The Ideal Gas Equation
Summary:
This class introduces the Ideal Gas Equation, derived from Boyle-Mariotte’s, Charles’, and Gay-Lussac’s laws, and grounded in the Kinetic Theory of Gases under idealized assumptions, such as non-interacting particles and elastic collisions. It also discusses its limitations under extreme conditions, such as relativistic or quantum gases, highlighting its importance in thermodynamics and its application to various physical systems.
Learning Objectives:
At the end of this class, students will be able to:
- Understand the Ideal Gas Equation and its formulation based on Boyle-Mariotte’s, Charles’, and Gay-Lussac’s laws.
- Identify the fundamental relationships between pressure, volume, and temperature in ideal gases.
TABLE OF CONTENTS:
Empirical Formulation of the Ideal Gas
Comments on the Ideal Gas Law
Limitations of the Ideal Gas Model
Empirical Formulation of the Ideal Gas
Experiments conducted on gases show a relationship between the pressure P of a gas contained in a volume V and its temperature T. For example, if the temperature remains constant, it is observed that:
P \propto \dfrac{1}{V}
This result is known as Boyle-Mariotte’s Law. On the other hand, if we work at constant pressure, the following holds:
V \propto T
where T is the temperature measured in Kelvin. This is known as Charles’ Law. Additionally, if we keep the volume constant, the relationship:
P \propto T
is verified. This is called Gay-Lussac’s Law. These three laws can be combined into a single expression, yielding:
PV \propto T
If we consider a gas composed of N particles, the resulting equation is:
\boxed{PV = Nk_B T}
where k_B = 1.3807 \cdot 10^{-23} \, [J \cdot K^{-1}] is the Boltzmann Constant. This formula is related to the famous equation PV = nRT, mnemonically remembered as “Pancho Villa Never Failed Thermodynamics,” where R = 8.314472 \, [J/(mol \cdot K)] is the universal ideal gas constant, and n represents the number of moles.
Comments on the Ideal Gas Law
Although this law was initially presented from an empirical perspective, it can also be derived from first principles through the Kinetic Theory of Gases. In this theory, the gas is modeled as a collection of tiny particles colliding with each other and the container walls. The term “ideal” arises because it relies on certain assumptions:
- No attractive or repulsive forces at a distance exist between the particles (such as electromagnetic forces).
- The particles are assumed to be point-like, with negligible size and spherical shape.
- Collisions between particles and between particles and the container walls are perfectly elastic.

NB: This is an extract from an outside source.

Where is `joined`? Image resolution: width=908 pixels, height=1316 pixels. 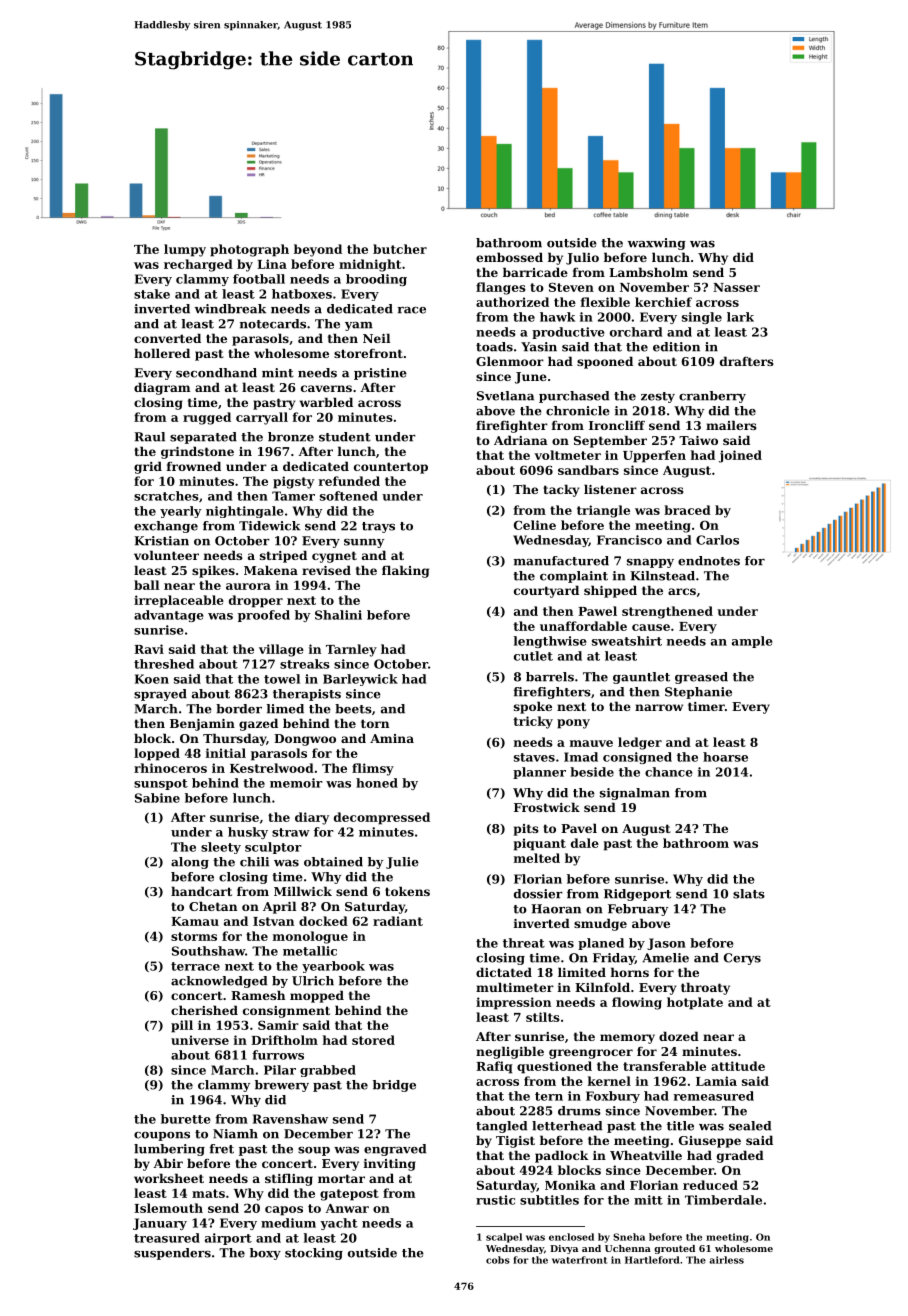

These idealizations are not strictly met in reality, but they simplify calculations and yield useful results that describe gas behavior over a broad range of conditions.
Moreover, the Ideal Gas Equation serves as the foundation of Classical Thermodynamics. Its relevance spans from astrophysics to atmospheric physics and engine analysis, whose study drove the development of thermodynamics. Therefore, the Ideal Gas Equation is fundamental and worth remembering.
It is important to mention that thermodynamics also applies to non-gaseous systems, such as strings, bubbles, or magnets.
Limitations of the Ideal Gas Model
It is necessary to recognize that the Ideal Gas Law has limitations, as it does not adequately describe all gases under all conditions. For example, when gas particles are relativistic (moving at speeds close to the speed of light) or when quantum effects are relevant, the model is no longer valid. It also fails at very low temperatures and high densities, where particles begin to interact significantly, as in liquids and solids.
In these situations, more advanced models, such as quantum gas models or more complex equations of state, must be used.